20 marzo 2019 11:09

In Algeria le manifestazioni si ripetono quotidianamente ormai da un mese, raggiungendo l’apice ogni venerdì. Sono manifestazioni gigantesche e pacifiche che non lasciano alcun dubbio sul pensiero di gran parte degli algerini.

Le proteste erano inizialmente rivolte contro il quinto mandato a cui aspirava il presidente Abdelaziz Bouteflika, ma ormai i manifestanti pretendono che Bouteflika ceda il potere alla fine del mandato attuale, tra cinque settimane.

Come si può uscire politicamente da questa crisi? Nei circoli del potere e in quelli dell’opposizione si passano in rassegna i possibili scenari, ma al momento nessuno offre una soluzione accettabile dalla piazza e da chi tiene in mano le redini dello stato.

Al potere comunque
Se con la promessa di Bouteflika di non ripresentarsi alle elezioni il governo algerino sperava in una smobilitazione o in una spaccatura nella popolazione, è ormai evidente che ha fatto male i suoi conti. La piazza appare più motivata che mai. Il regime non sembra aver imparato la lezione, tanto che in una lettera pubblicata il 18 marzo il presidente non ha modificato la sua posizione: resterà alla guida del paese anche dopo la scadenza del 28 aprile, per mesi se non addirittura anni.

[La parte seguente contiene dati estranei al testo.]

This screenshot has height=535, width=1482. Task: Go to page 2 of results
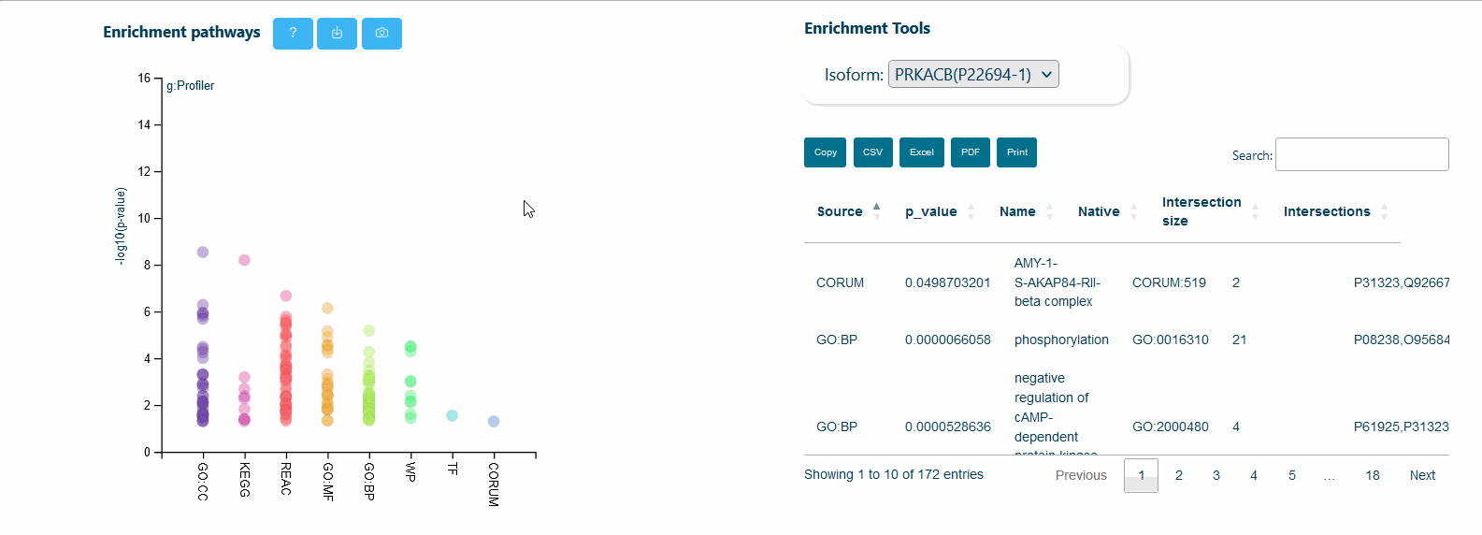pos(1178,475)
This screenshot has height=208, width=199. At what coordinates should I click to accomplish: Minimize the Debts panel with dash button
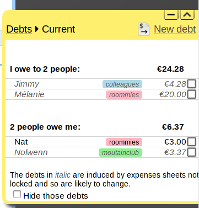171,15
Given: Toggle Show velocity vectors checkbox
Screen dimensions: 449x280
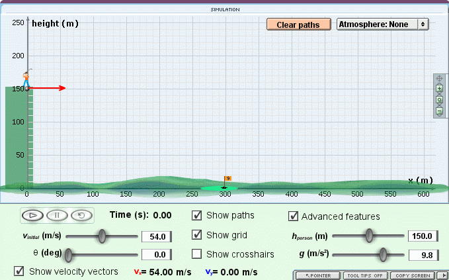Looking at the screenshot, I should [19, 271].
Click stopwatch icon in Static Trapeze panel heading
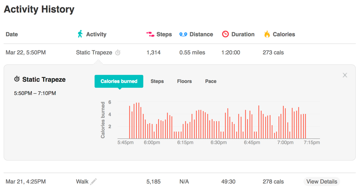Viewport: 359px width, 190px height. pyautogui.click(x=17, y=79)
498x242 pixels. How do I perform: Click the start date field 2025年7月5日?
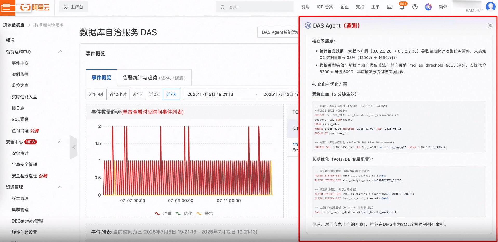210,94

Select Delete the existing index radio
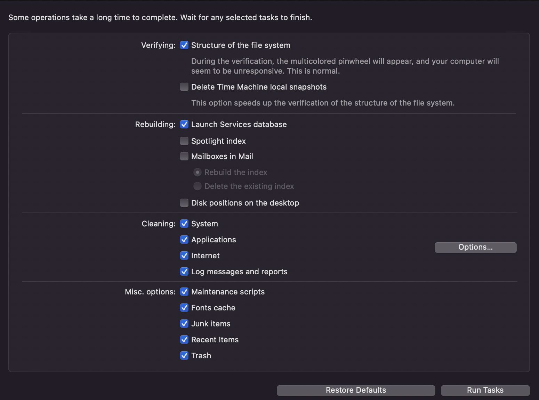tap(198, 186)
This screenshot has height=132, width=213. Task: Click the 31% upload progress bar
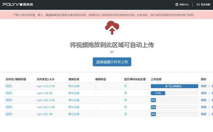click(174, 93)
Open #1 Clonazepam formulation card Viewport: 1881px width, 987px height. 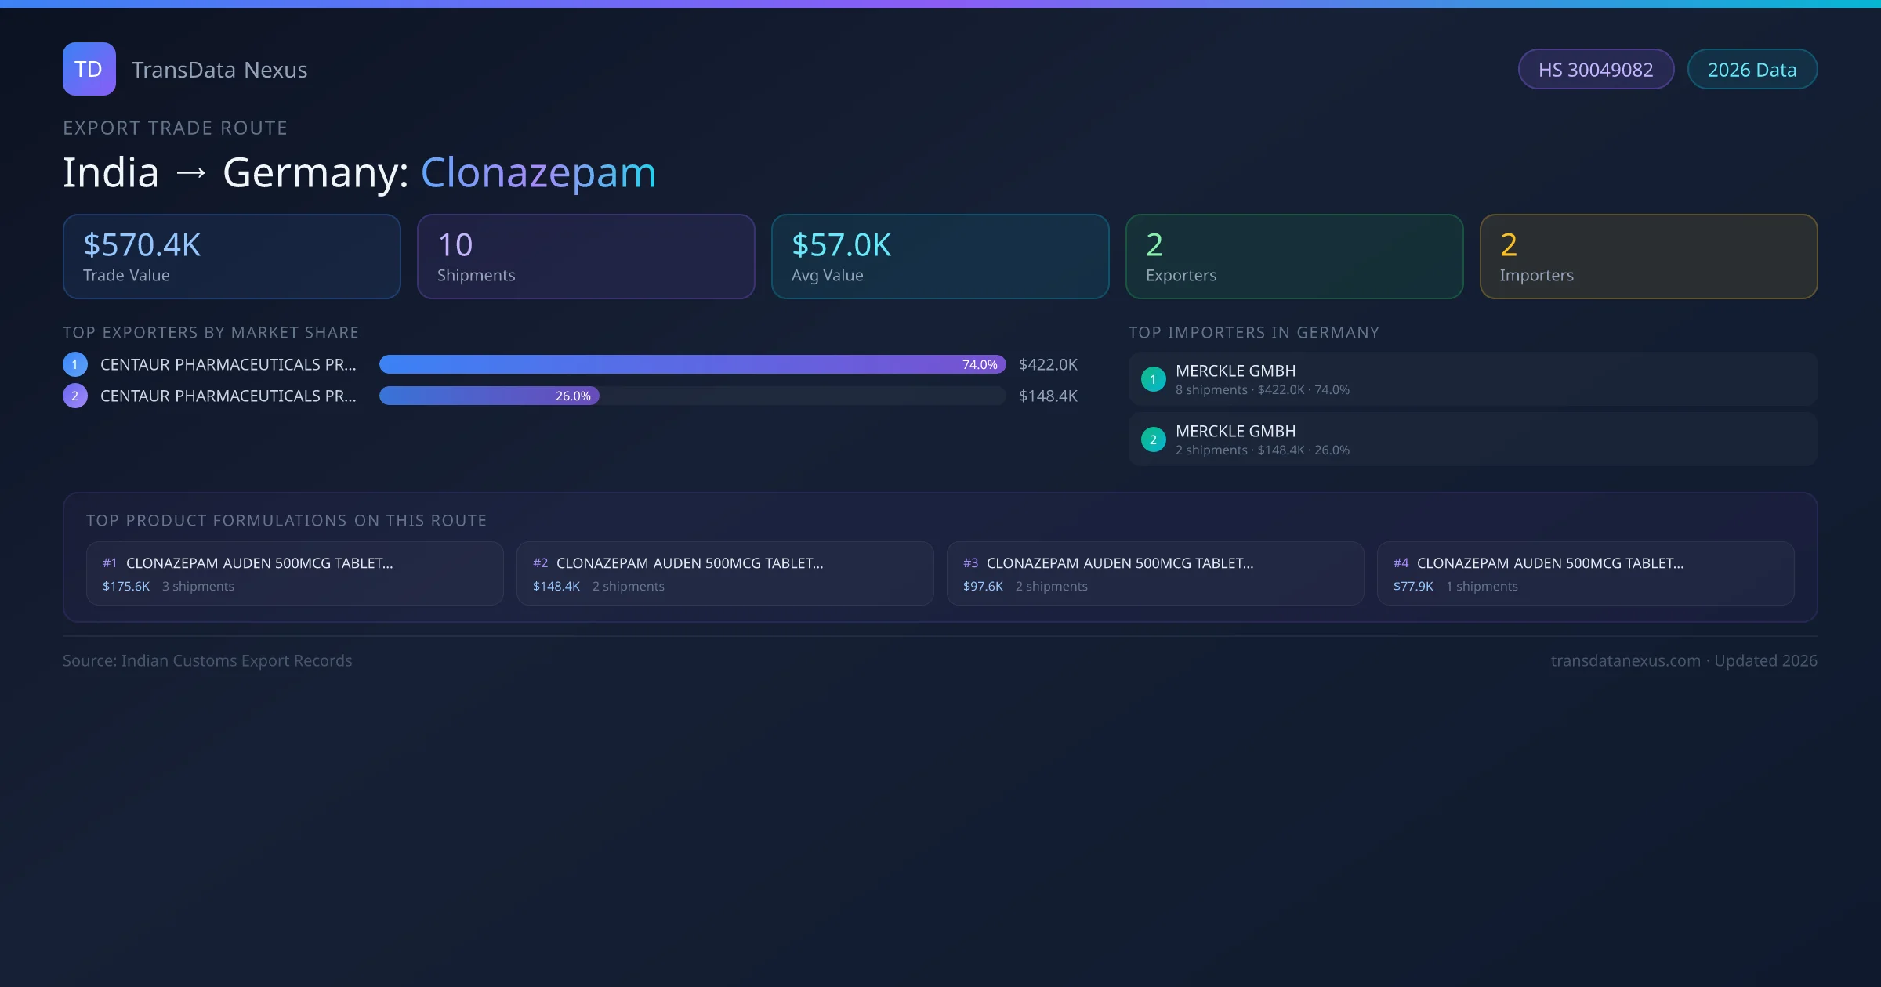pyautogui.click(x=294, y=573)
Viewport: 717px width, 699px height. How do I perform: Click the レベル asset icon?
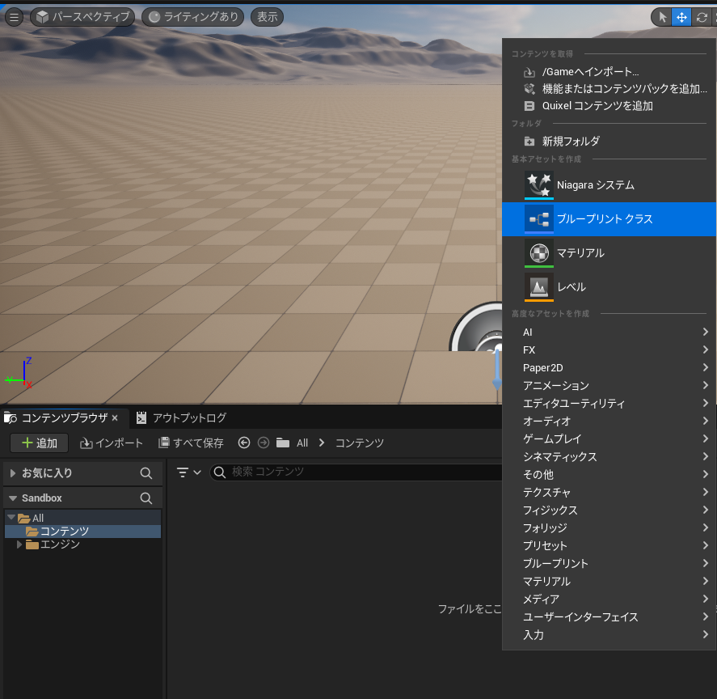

In questo contesto le parole di uno dei pochi rappresentanti del governo a esprimersi sono analizzate come fossero un enigma della sfinge. Stiamo parlando del generale Gaid Salah, capo di stato maggiore.

È indispensabile muoversi con prudenza davanti a un regime totalmente opaco

Arrivato alla soglia dei 79 anni e per 14 anni alla guida dell’esercito, il generale Salah non ha nulla del ribelle. Al contrario, negli ultimi giorni è stato uno dei pochissimi dignitari a essere ricevuto da Bouteflika. Eppure le sue parole hanno alimentato le speculazioni degli osservatori.

In un discorso pronunciato lontano da Algeri, nella terza regione militare, Salah ha reso omaggio al “grande senso patriottico” e alla “civiltà senza pari” degli algerini, che a suo dire hanno suscitato “la viva ammirazione del mondo”. Il capo di stato maggiore si è impegnato “davanti ad Allah, davanti al popolo e davanti alla storia affinché l’esercito nazionale popolare rappresenti un bastione per la popolazione e per la nazione in tutte le condizioni e circostanze”.

Questa frase pronunciata dal generale può essere interpretata in modi diversi, anche come un’apertura verso i manifestanti, gli stessi che fin dall’inizio della protesta hanno risparmiato l’esercito.

Ma davvero i militari saranno gli “arbitri” della contesa, come ha suggerito Le Monde? Di sicuro è indispensabile muoversi con prudenza davanti a un regime totalmente opaco e al cui interno sono sicuramente in corso intense trattative per salvare il salvabile.

Negli ultimi anni l’esercito ha perso alcuni tra i generali più politicizzati, come Mohamed Médiène, l’ex capo plenipotenziario dei servizi d’informazione militari. Questo permette a un vecchio ufficiale come Salah, senza grandi colpe pur restando un uomo del sistema, di essere nella posizione di… di cosa? Nessuno lo sa, perché la situazione algerina è estremamente fluttuante. Ma non lo resterà in eterno.